- [What the task asks]: The lines to copy are those with "agent" in them. Pull each one from the entries below.

Collected data entries
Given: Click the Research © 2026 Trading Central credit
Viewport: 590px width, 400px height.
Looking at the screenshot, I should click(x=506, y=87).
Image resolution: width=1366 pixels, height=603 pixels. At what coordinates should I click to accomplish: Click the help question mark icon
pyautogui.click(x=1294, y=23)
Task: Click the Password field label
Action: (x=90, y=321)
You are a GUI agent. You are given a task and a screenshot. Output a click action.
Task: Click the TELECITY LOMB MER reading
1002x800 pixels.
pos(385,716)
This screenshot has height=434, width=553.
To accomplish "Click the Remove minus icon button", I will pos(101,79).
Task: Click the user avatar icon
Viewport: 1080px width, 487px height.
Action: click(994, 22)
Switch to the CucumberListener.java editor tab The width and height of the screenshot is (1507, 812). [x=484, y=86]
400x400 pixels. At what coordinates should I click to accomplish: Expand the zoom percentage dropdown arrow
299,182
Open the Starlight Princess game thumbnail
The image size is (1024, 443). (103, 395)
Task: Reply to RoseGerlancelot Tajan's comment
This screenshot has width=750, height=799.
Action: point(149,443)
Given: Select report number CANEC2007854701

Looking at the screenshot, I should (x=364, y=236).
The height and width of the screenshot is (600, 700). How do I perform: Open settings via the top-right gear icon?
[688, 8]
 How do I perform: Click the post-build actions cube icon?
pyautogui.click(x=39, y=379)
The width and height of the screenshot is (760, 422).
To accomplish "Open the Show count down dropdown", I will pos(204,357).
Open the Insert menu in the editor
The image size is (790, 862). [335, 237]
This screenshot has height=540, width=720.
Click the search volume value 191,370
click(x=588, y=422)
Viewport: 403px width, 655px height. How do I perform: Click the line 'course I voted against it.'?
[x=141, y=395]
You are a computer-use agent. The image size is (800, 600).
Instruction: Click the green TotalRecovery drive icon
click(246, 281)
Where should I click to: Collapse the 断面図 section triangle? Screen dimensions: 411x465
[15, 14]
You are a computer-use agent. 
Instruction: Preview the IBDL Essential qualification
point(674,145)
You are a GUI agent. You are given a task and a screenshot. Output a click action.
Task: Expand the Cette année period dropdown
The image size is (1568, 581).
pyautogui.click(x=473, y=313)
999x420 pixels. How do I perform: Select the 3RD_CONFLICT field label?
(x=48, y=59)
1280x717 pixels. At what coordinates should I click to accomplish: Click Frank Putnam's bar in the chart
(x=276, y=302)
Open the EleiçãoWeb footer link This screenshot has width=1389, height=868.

- [Problem solution]:
You are a GUI agent. You are given a task and a screenshot. Output a click action.
You are a computer-use agent. The image size is (800, 600).
You are a computer-use agent. 
You are a GUI agent. You are given a task and a screenshot. Output a click action.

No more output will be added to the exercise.